Mine Hunting Made Faster With New Airborne Countermeasure System


The U.S. Navy has successfully demonstrated the use of a prototype airborne mine countermeasure system.  The test involved a BAE Single-system Multi-mission Airborne Mine Detection (SMAMD) System aboard an MQ-8C Fire Scout helicopter drone. The objective of the demonstration was to gather performance data to inform future MCM integration efforts.

The SMAMD System was developed by BAE Systems under a Future Naval Capability (FNC) Program sponsored by the Office of Naval Research (ONR). It is an airborne optical sensor suite that can –  in a single pass – detect and localize mines and obstacles on land and at sea. SMAMD provides real-time detection sent via data link enabling warfighters to respond much quicker to threats than the current MCM technologies allow.

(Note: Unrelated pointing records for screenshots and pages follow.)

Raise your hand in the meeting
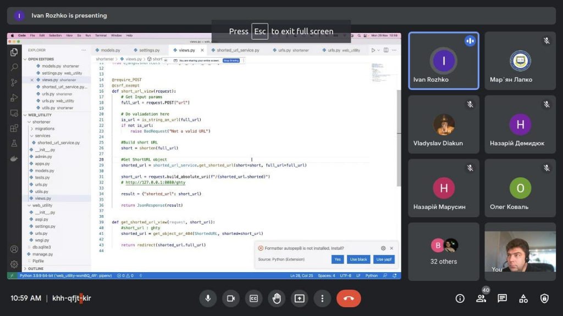Screen dimensions: 563x316 (277, 298)
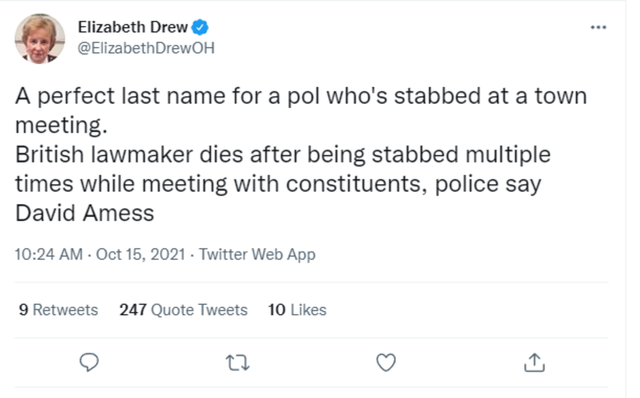Like the tweet with the heart icon

coord(387,362)
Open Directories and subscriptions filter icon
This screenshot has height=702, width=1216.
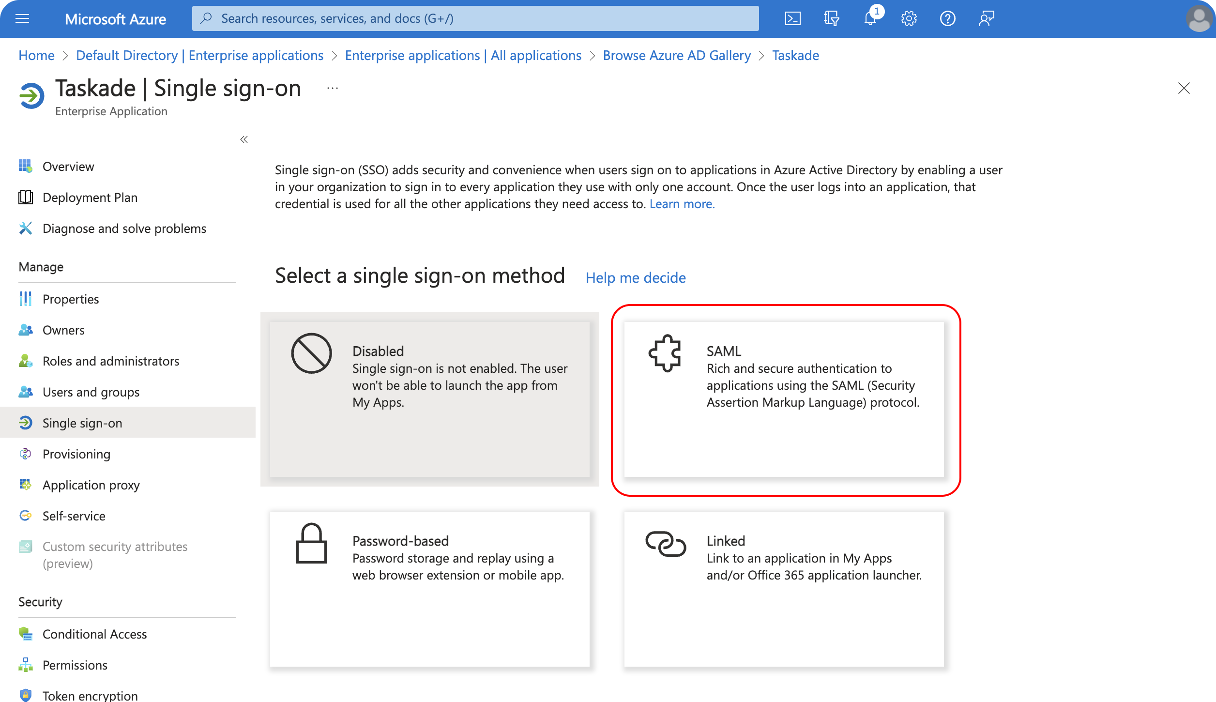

 “The team successfully demonstrated that the prototype SMAMD System effectively operates as designed aboard the MQ-8C Fire Scout unmanned helicopter in relevant real world environments,” said Capt. Thomas Lansley, Fire Scout program director. “This cutting-edge technology could really enhance Fire Scout’s capability going forward.”

In order to test the capabilities of the mine countermeasure technology drifting, tethered, and moored mines were deployed throughout the beach zone to deep waters. Data was gathered day and night, across all water depths and in mild to difficult weather conditions. The demonstration also proved the reliable and repeatable high performance of the MQ-8C Fire Scout. The air vehicle handled the dual podded system with ease, being the first MCM capability flown on the MQ-8C as well as the heaviest payload carried to date. 

Throughout the project, the team facilitated execution of a complex demonstration including airworthiness and cyber certifications, design, fabrication and hardware integration along with flying qualities testing prior to the final demonstration at Eglin (Air Force Base),” AIRWorks’ project lead Kristina Hewitt-Thompson said.